A bridge between your data, and Infinite Storage

Backup using tar and JS3tream in Linux

Thankfully for us, the GNU Tar utility provides an easy way to pipe data in and out. I'm sure most of you remember the old way of using gunzip piped into tar to extract a .tgz file. That being said, these examples here are using the now common gnu tar utility that comes with most (if not all) Linux distributions. In fact, I was using GNU Tar 1.16 when I tested these commands.

Common TAR switches

-c will create a new tar archive.
-z will compress the archive using gzip.
-p will preserve the file permissions.
-O will stream the tar output through STDOUT.
-C tell tar to create or extract it's archive in this directory
-g tell tar to generate an incremental archive

Common JS3tream switches

-K is the name of your S3 key file.
-b is the name of the S3 bucket to stream the data into
-i tells js3tream to read from STDIN, and send the data to S3
-t tells js3tream to tag the stream with a message
-d delete an S3 archive
-l list all of my S3 archives

Backup a Directory to S3

Using tar, create a zipped backup of "/etc" and pipe the tared data through JS3tream storing the data into bucket "mybucket" prefix "etc.tgz".

tar -C / -czpO /etc | java -jar js3tream.jar -K mykey.txt -b mybucket:etc.tgz -i -t "An archive of my /etc directory"

Restore an Archive from S3

Using JS3tream pipe the archive through tar extracting it back to the filesystem.

>
java -jar js3tream.jar -K mykey.txt -b mybucket:etc.tgz -o | tar -C / -xz

Perform an Incremental Backup to S3

Using tar and it's incremental backup feature, we can keep an incremental backup of our data on S3. Lets say for example, we want to do an incremental backup every week of our /etc directory.

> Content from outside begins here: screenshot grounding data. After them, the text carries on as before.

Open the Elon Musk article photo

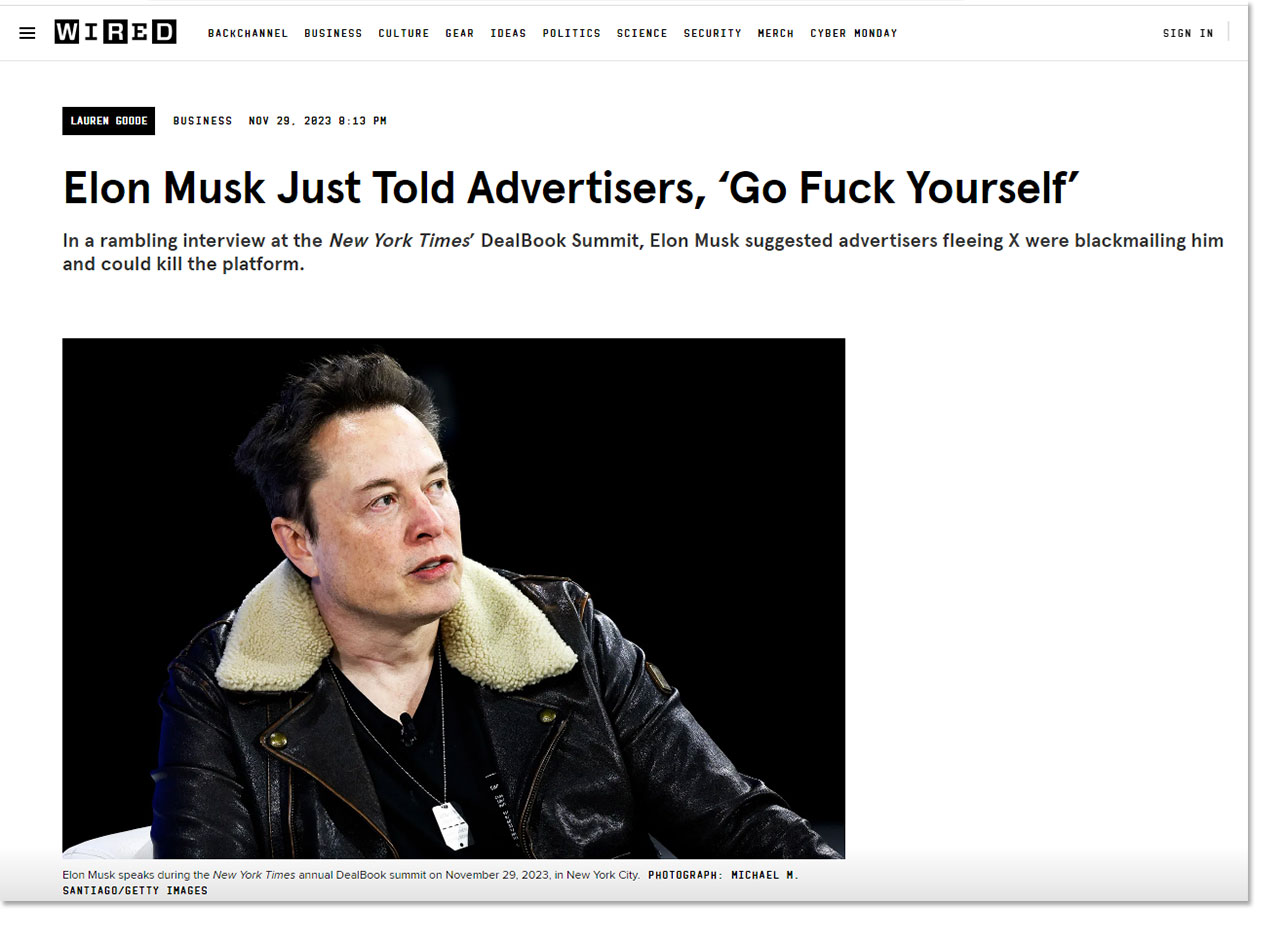point(453,598)
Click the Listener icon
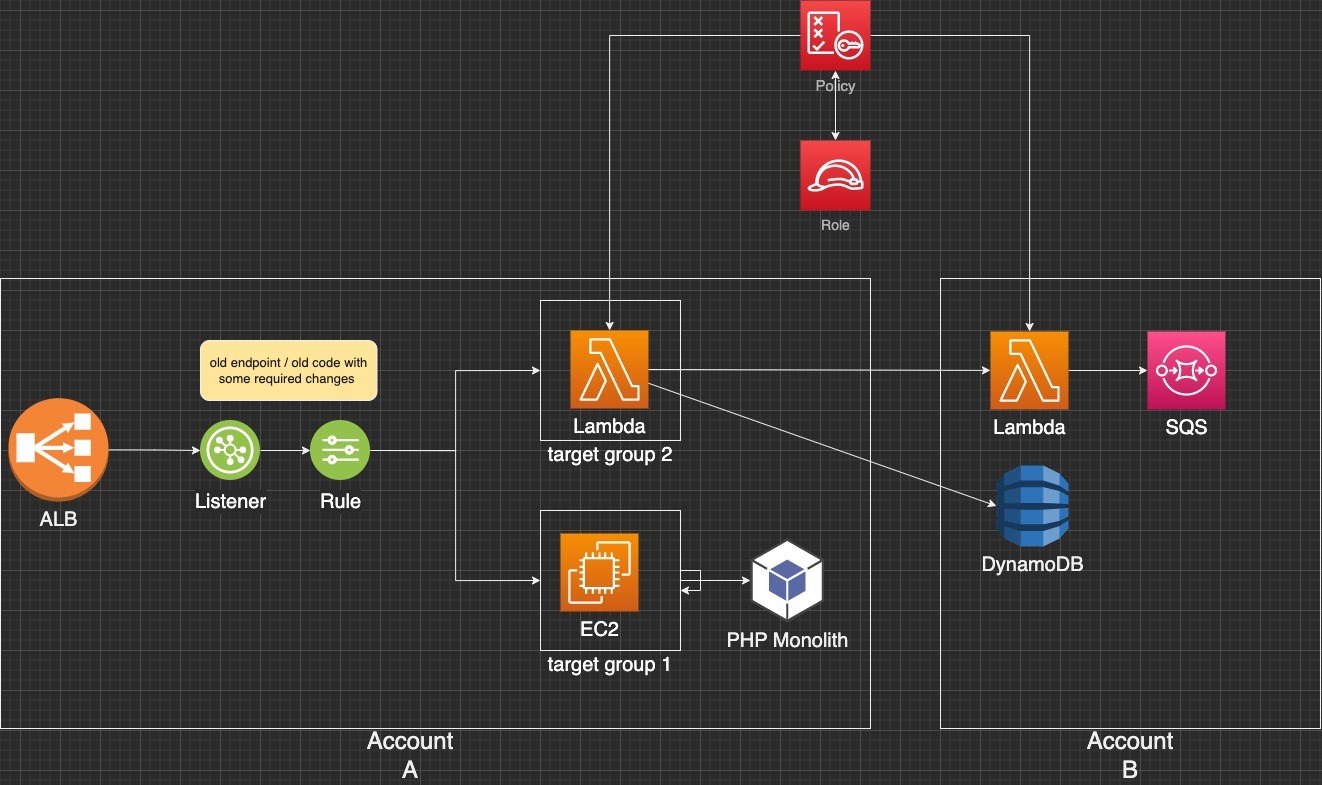Image resolution: width=1322 pixels, height=785 pixels. click(x=230, y=450)
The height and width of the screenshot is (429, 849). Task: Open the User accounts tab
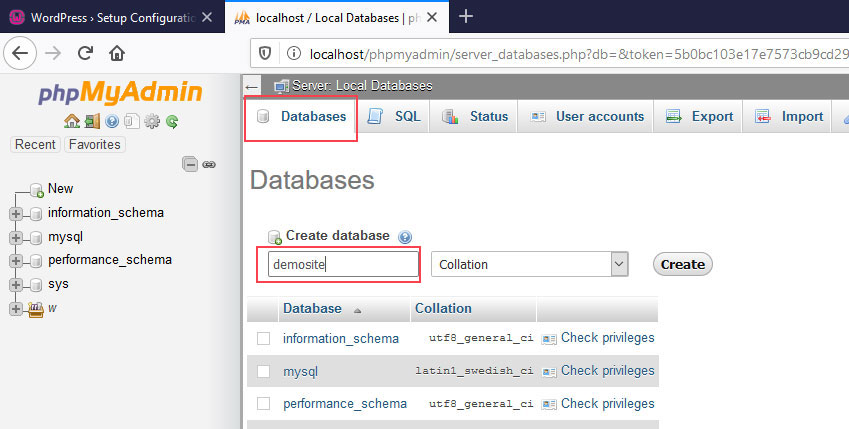tap(587, 117)
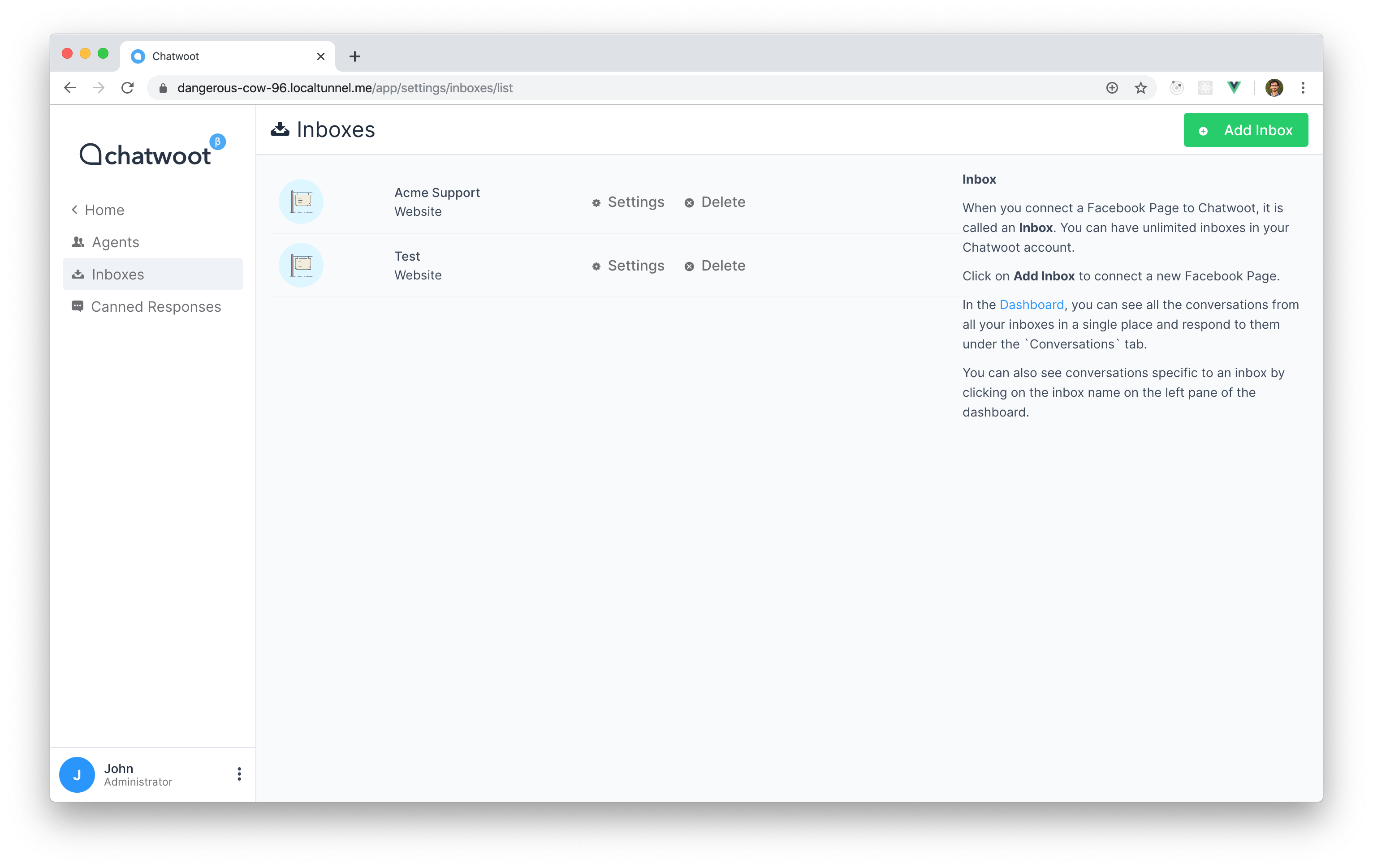1373x868 pixels.
Task: Click settings gear icon for Test inbox
Action: [x=596, y=265]
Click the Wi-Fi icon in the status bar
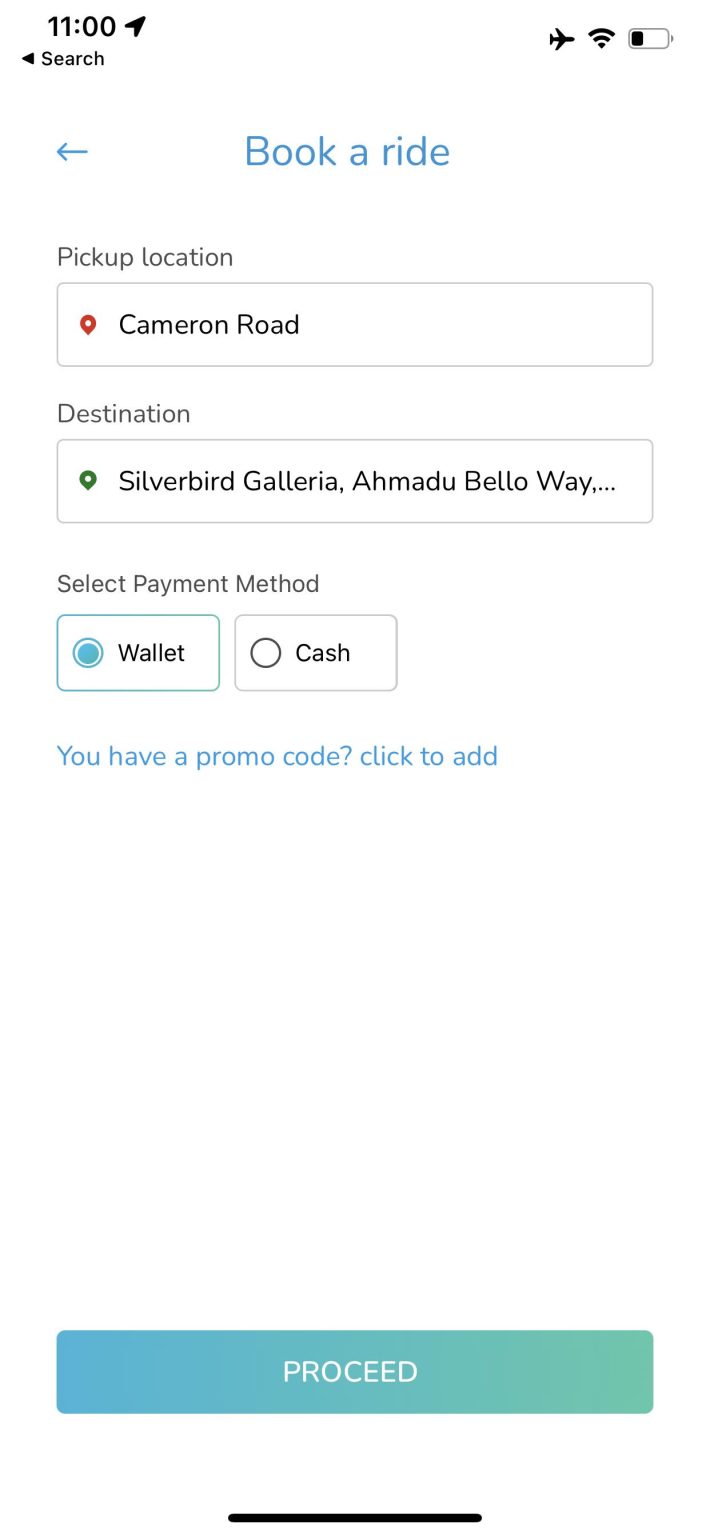 click(x=600, y=38)
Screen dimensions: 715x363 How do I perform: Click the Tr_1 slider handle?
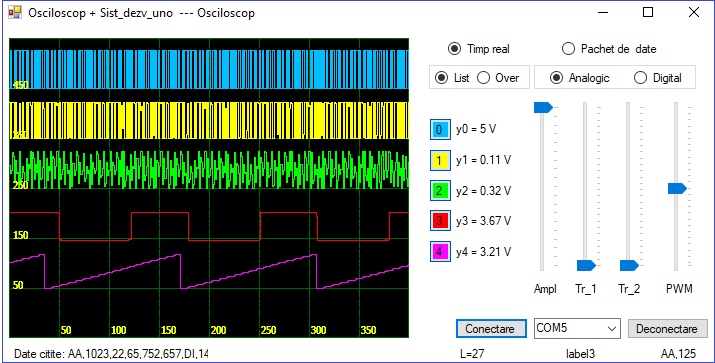[586, 265]
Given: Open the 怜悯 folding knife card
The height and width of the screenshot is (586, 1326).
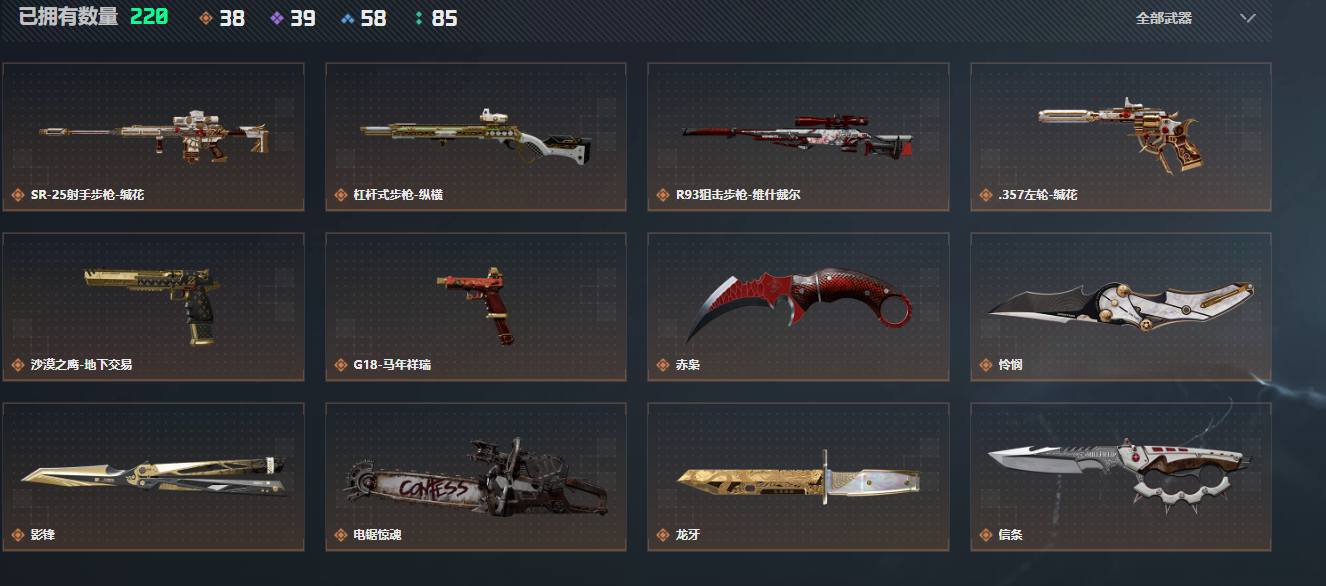Looking at the screenshot, I should click(1121, 307).
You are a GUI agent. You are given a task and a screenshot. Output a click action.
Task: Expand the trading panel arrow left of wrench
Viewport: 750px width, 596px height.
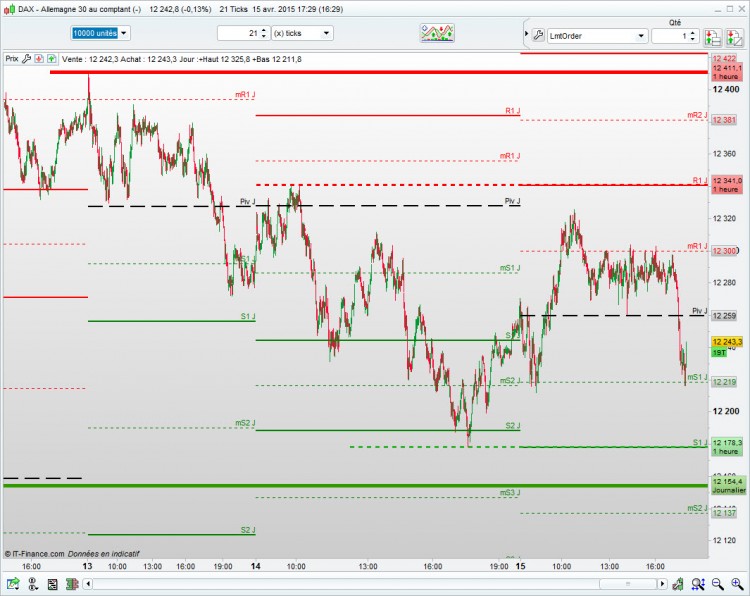(527, 34)
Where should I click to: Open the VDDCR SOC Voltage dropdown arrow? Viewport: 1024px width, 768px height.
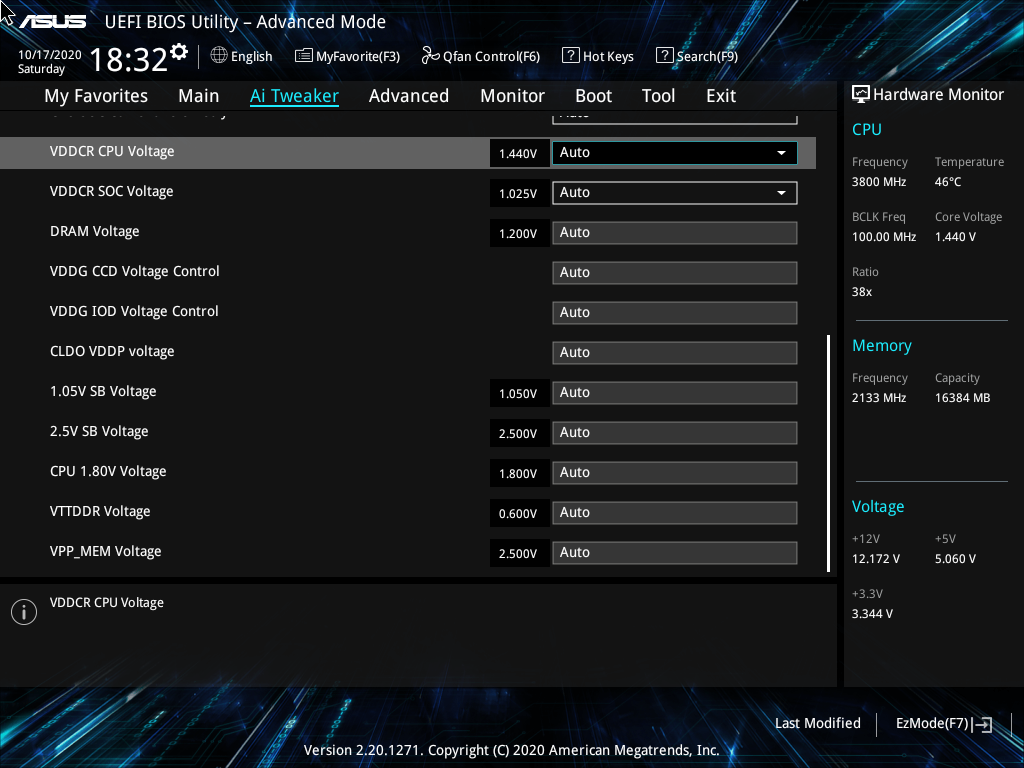point(781,193)
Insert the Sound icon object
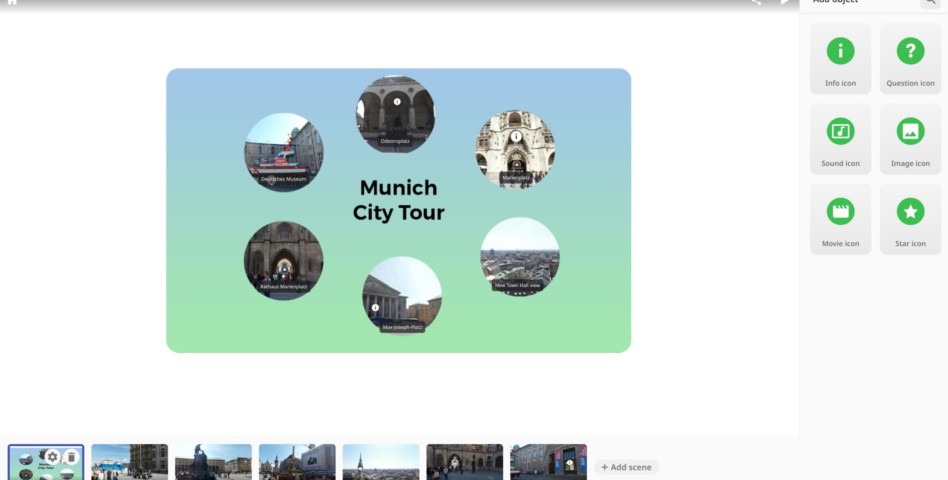Viewport: 948px width, 480px height. tap(840, 138)
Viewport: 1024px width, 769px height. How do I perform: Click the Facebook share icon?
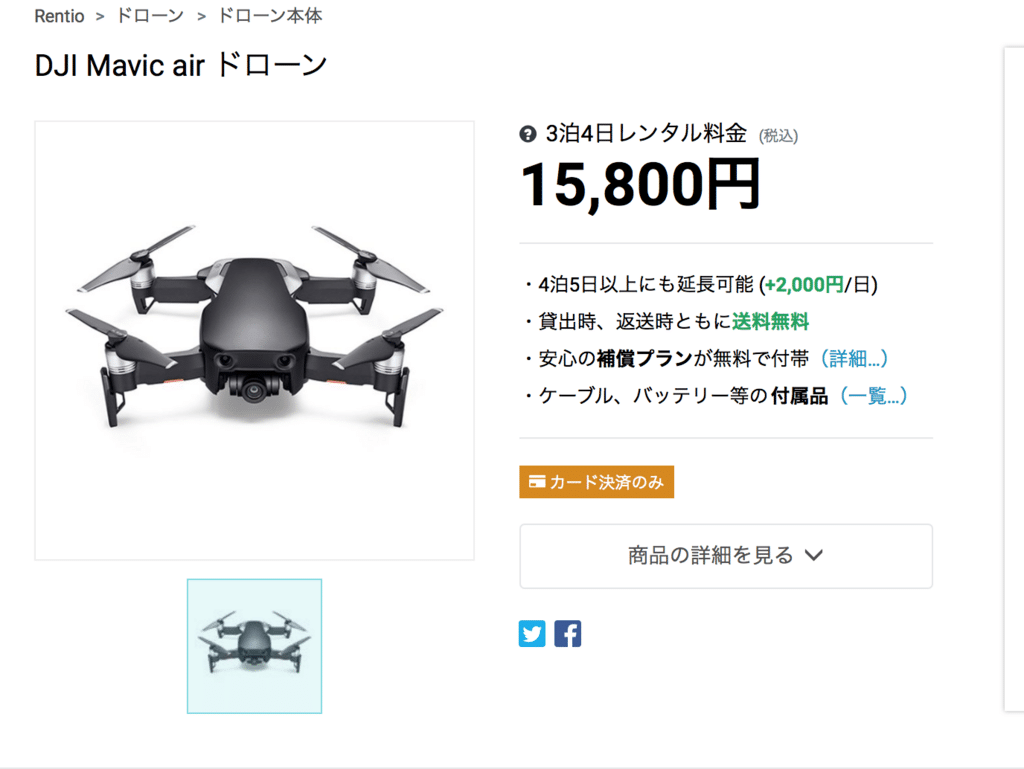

First, we must create an initial archive. Then create an incremental archive for the next 3 weeks.

Here is the command to create the initial archive. note the -g option for tar. This will create a tar differential file named etc.tgz.dif. Tar will use this file from now on to create differential archives.

tar -g etc.tgz.dif -C / -czpO /etc | java -jar -js3tream.jar -K mykey.txt -b mybucket:etc.0.tgz -i -t "The initial archive of /etc"

I suggest you make a copy of the etc.tgz.dif file. This way, we can start a new set of incremental archives without having to re-upload our initial archive.

cp etc.tgz.dif etc.tgz.dif.initial

This command will now use our etc.Tgz.dif to create an incremental tar archive. You'll note that the command is almost the exact same. The only difference is the name of the bucket.

tar -g etc.tgz.dif -C / -czpO /etc | java -jar -js3tream.jar -K mykey.txt -b mybucket:etc.1.tgz -i -t "An incremental archive of /etc"

You can now repeat this command each week, changing the bucket name.

Perhaps you would like to simply keep a single incremental archive of your /etc directory. This is where we can re-use the copy of the original tar differential file. Create the initial archive as above, and keep a copy of the original etc.tgz.dif file. Then, each time you want to create an incremental archive, delete the old one from S3, and create a new one.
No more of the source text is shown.